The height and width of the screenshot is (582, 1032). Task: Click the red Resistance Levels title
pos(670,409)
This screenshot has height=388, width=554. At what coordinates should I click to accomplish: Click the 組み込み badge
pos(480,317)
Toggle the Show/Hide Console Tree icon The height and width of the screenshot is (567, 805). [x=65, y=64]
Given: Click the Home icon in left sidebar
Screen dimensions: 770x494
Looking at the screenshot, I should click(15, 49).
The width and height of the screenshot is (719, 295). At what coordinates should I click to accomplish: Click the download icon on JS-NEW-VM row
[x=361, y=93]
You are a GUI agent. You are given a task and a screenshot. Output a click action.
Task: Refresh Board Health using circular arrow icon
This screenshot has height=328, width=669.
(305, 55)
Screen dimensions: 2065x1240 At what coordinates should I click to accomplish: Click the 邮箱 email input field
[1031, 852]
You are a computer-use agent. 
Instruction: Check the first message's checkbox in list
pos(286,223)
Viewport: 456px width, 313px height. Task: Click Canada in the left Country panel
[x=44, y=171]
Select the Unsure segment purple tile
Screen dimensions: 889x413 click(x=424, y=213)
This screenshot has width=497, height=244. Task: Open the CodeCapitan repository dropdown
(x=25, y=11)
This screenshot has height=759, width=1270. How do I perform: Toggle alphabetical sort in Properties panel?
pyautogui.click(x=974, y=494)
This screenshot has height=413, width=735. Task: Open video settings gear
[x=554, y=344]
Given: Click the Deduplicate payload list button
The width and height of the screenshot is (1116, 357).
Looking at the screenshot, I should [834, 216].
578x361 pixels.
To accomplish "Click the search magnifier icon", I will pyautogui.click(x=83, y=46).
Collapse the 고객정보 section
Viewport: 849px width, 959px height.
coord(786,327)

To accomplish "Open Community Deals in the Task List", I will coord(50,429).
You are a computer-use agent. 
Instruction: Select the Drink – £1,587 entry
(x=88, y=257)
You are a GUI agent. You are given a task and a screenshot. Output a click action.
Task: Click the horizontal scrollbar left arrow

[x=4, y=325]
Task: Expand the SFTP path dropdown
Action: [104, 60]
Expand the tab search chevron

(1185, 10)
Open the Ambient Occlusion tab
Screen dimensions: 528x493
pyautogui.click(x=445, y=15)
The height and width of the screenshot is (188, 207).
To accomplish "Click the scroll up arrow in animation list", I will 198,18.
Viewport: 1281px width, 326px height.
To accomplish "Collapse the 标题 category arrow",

------------------------

■ SHORT EXERCISE ■
Revise all of the entries above so that each "GUI agent" reads "desktop agent", with nothing else changed.

■ OUTPUT ■
The height and width of the screenshot is (582, 1032). Task: Click the red Resistance Levels title
pos(670,409)
This screenshot has height=388, width=554. At what coordinates should I click to accomplish: Click the 組み込み badge
pos(480,317)
Toggle the Show/Hide Console Tree icon The height and width of the screenshot is (567, 805). [x=65, y=64]
Given: Click the Home icon in left sidebar
Screen dimensions: 770x494
Looking at the screenshot, I should click(15, 49).
The width and height of the screenshot is (719, 295). At what coordinates should I click to accomplish: Click the download icon on JS-NEW-VM row
[x=361, y=93]
You are a desktop agent. You are given a task and a screenshot. Output a click action.
Task: Refresh Board Health using circular arrow icon
This screenshot has height=328, width=669.
(305, 55)
Screen dimensions: 2065x1240 At what coordinates should I click to accomplish: Click the 邮箱 email input field
[1031, 852]
You are a computer-use agent. 
Instruction: Check the first message's checkbox in list
pos(286,223)
Viewport: 456px width, 313px height. Task: Click Canada in the left Country panel
[x=44, y=171]
Select the Unsure segment purple tile
Screen dimensions: 889x413 click(x=424, y=213)
This screenshot has width=497, height=244. Task: Open the CodeCapitan repository dropdown
(x=25, y=11)
This screenshot has height=759, width=1270. How do I perform: Toggle alphabetical sort in Properties panel?
pyautogui.click(x=974, y=494)
This screenshot has height=413, width=735. Task: Open video settings gear
[x=554, y=344]
Given: Click the Deduplicate payload list button
The width and height of the screenshot is (1116, 357).
Looking at the screenshot, I should [834, 216].
578x361 pixels.
To accomplish "Click the search magnifier icon", I will pyautogui.click(x=83, y=46).
Collapse the 고객정보 section
Viewport: 849px width, 959px height.
coord(786,327)

To accomplish "Open Community Deals in the Task List", I will coord(50,429).
You are a computer-use agent. 
Instruction: Select the Drink – £1,587 entry
(x=88, y=257)
You are a desktop agent. You are given a task and a screenshot. Output a click action.
Task: Click the horizontal scrollbar left arrow

[x=4, y=325]
Task: Expand the SFTP path dropdown
Action: [104, 60]
Expand the tab search chevron

(1185, 10)
Open the Ambient Occlusion tab
Screen dimensions: 528x493
pyautogui.click(x=445, y=15)
The height and width of the screenshot is (188, 207).
To accomplish "Click the scroll up arrow in animation list", I will 198,18.
Viewport: 1281px width, 326px height.
To accomplish "Collapse the 标题 category arrow",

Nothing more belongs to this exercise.